# Anyone use Cubase with Behringer X-Touch One?



## camerhil (Oct 22, 2019)

I'm hankering after a compact MIDI controller to use with Cubase 10. I only need it to control one channel at a time. I'm looking for a motorized fader, pan knob, MIDI CC control and whatever other bells and whistles are available. The Behringer X-Touch One seems perfect, but I cannot get a clear answer on how useable it is with Cubase.

The issue seems to be channel selection: because the X-Touch uses MCU, it's apparently not entirely possible to select a channel with your mouse and have the X-Touch recognize it: instead, you have to scroll through all the channels manually. It sounds like there's also an issue with only 8 channels being available at a time?

I'd love to hear impressions from people who use the X-Touch with Cubase. Are these issues still ongoing? If so, are there workarounds? Do you feel that your workflow efficiency has improved despite these problems?

And, finally, is there another compact MIDI controller that would work better? (the Steinberg CC121 is too big for my desk and out of my price range).

Thanks for your help!


----------



## MexicanBreed (Oct 23, 2019)

Hello Tim. Although I am not a Cubase user, I´ve been curious about this one-fader conttrollers. Regarding your issue, I seem to recall having read about it, but also I remember reading that apparently there was a firmware upgrade that took care of this issue - the fader losing track focus.

I hope I am remembering correctly and that you can find confirmation of this.


----------



## iMovieShout (Oct 23, 2019)

Ah yes, I made this mistake. Bought this exact same item wanting to use it to both mix channel audio, and, also to controll MIDI cc for Cubase and VST controls. Spent days trying to figure out how to make it work for MIDI cc and gave up when Behringer support eventually came back and told me it wasn't possible. It looks very nice in the studio, but thats about all its good for.

So instead I opted for a Korg nanoKontrol Studio for programmable MIDI cc controls, and for audio mixing I opted to just use an Avid Artist Mix. All worked fine for almost 2 years until a recent Windows10 update and now I've found that the Korg is no longer supported by Windows10 and isn't even recognised by Cubase.
So I'm now in the process of updating my Liine Lemur setup with an additional set of MIDI cc programmable faders, and will sell my Korg. Another option for you might be to consider the Softube Console that is currently on pre-order, or, better still the iCon Platform M+ which I hear works well for MIDI CCs and can be used for mixing as well.

Hope that helps


----------



## camerhil (Oct 23, 2019)

Ouch. Thanks for letting me know about the unit's limitations. Did you happen to test the X-Touch in general MIDI (i.e. not MCU) mode? The product manual suggests that it can be used to control CC automation that way, although you'd need to manually create a MIDI mapping profile for all of the X-Touch's controls, which I wouldn't mind doing once if it worked.

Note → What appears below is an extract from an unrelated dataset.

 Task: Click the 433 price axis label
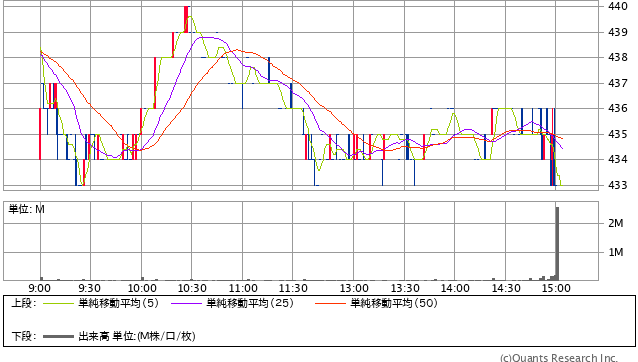point(618,185)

If combined with Cubase's Quick Controls function, this might also get around the crappy channel selection issue. I was able to do this with my Maschine Mikro in MIDI mode: the encoder wheel now controls note expression regardless of the selected channel.

edit: it sounds like your X-Touch model was from a couple of years ago - is that correct? They did release a big firmware update recently which allegedly improves the functionality. I'm curious to know if it actually does.


----------



## Qualex72 (Nov 6, 2019)

I am using Cubase and X-Touch one and I am really happy with that. Please, consider that the new firmware 1.7 fixed the issue you mentioned. Here below the original text of the log of v.1.07:
1. Info
-------
Channel selection:
This update brings new functionality to most of the Preset-supported DAWs:
Mouse-click on the DAW screen (for selecting a channel), will now update the X-TOUCH ONE hardware too.

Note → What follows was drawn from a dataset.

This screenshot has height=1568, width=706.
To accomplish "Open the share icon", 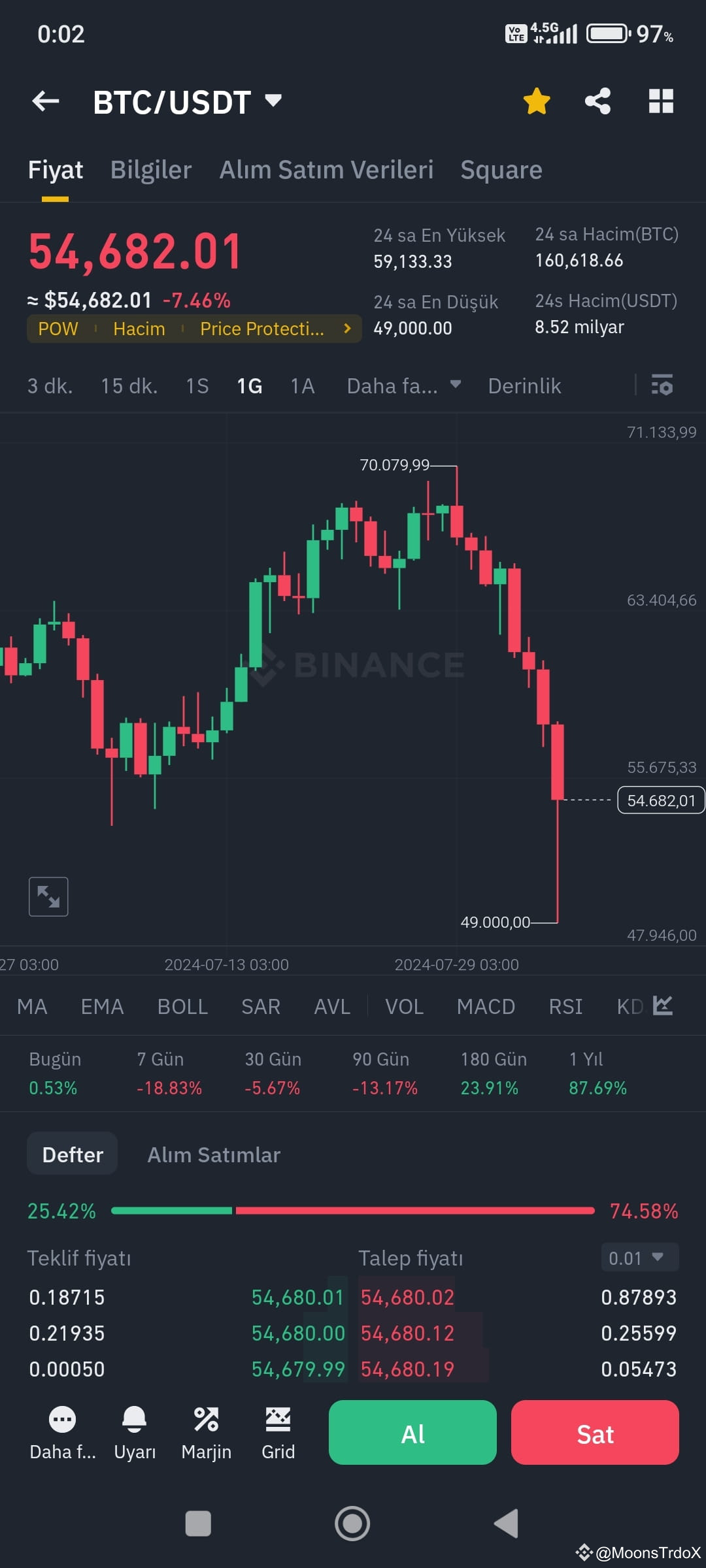I will (597, 101).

The limitation of X-Touch is that is always referred to the selection of tracks of the mixer (bank select: jump 8 by 8 as pretty all DAW controller) for mute and solo function. If you select a track in the arrange page and press mute or solo, it will only work if it corresponds to the mixer status. If in the mixer, for example, are selected the first 8 channels and in the arrange page you try to put in mute/solo the 9th track through X-Touch One, It won't work. You have to increase the bank (9-16). I own also CMC controllers and mute/solo work everywhere. However I found X-Touch One incredibly useful and there are a lot of button easily customizable with your preferred functions.


----------



## Gerhard Westphalen (Nov 7, 2019)

Faderport with my midi "hack" gets you a fader that follows any track in the project without any banking and midi control.


----------